*GOAL*
Copy out the data from the line containing "You are a computer-use" through the end of the data, leaving out the pictures.

*ENTRIES*
* Start *
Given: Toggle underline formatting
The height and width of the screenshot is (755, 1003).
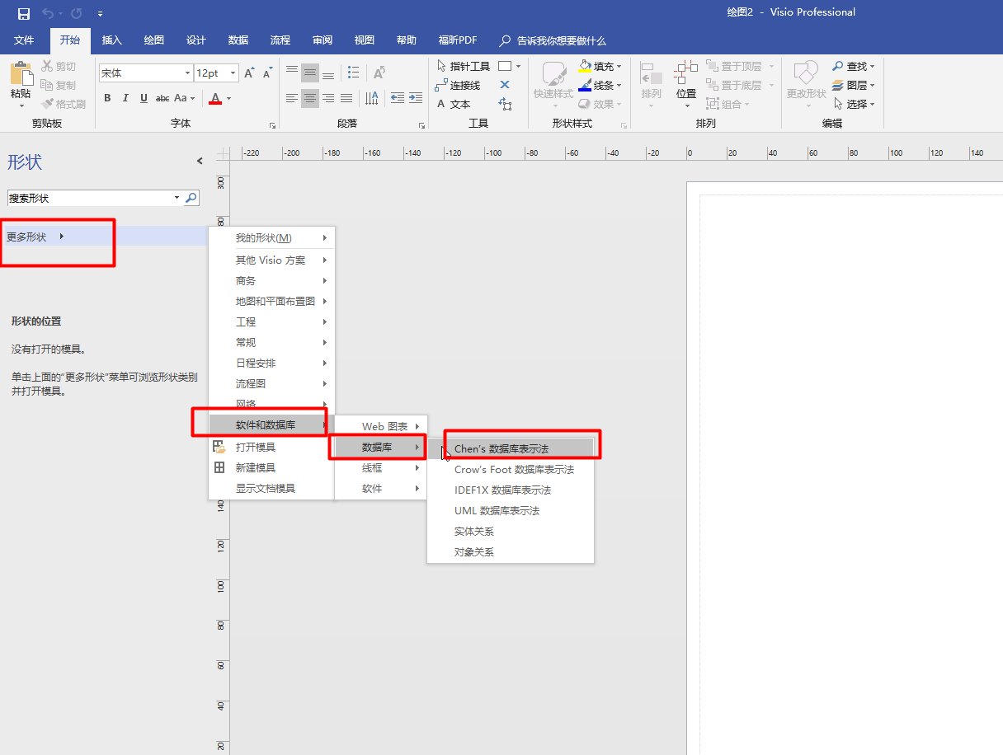Looking at the screenshot, I should pyautogui.click(x=141, y=97).
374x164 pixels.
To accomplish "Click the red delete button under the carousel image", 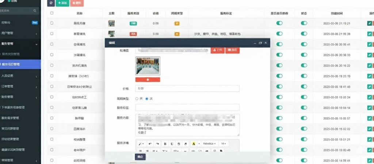I will click(148, 79).

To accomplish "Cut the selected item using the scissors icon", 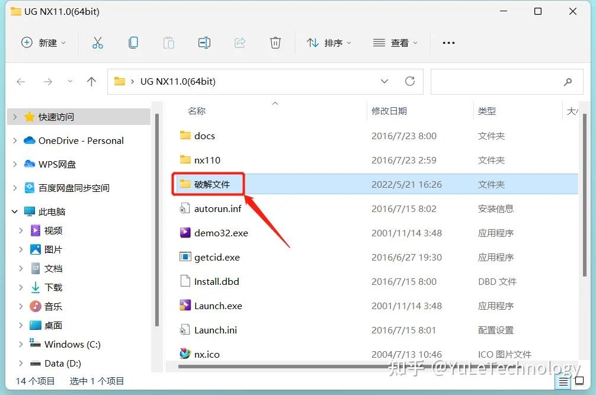I will [98, 42].
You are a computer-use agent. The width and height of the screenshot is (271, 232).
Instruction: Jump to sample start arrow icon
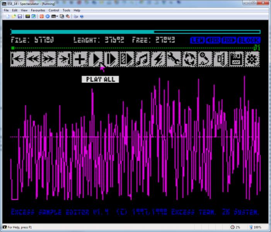18,59
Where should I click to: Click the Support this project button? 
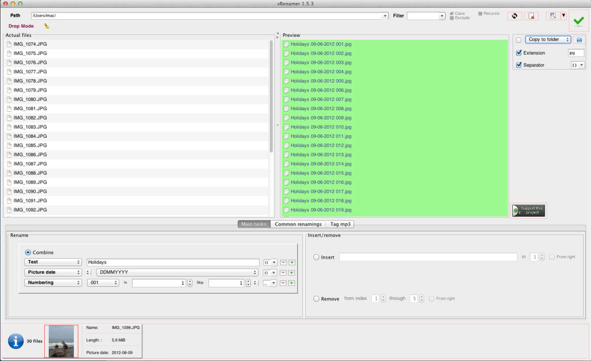[x=528, y=211]
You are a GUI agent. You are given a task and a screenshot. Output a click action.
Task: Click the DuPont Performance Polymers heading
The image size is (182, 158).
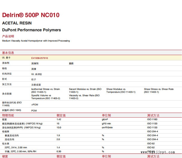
* End *
*ANSWER IN FULL*
You are a computer-use agent. The width and height of the screenshot is (271, 232).
Instruction: Jump to sample start arrow icon
18,59
Where should I click to: Click the Support this project button? 
[x=528, y=211]
You are a GUI agent. You are given a task and a screenshot. Output a click action.
Task: Click the DuPont Performance Polymers heading
The image size is (182, 158).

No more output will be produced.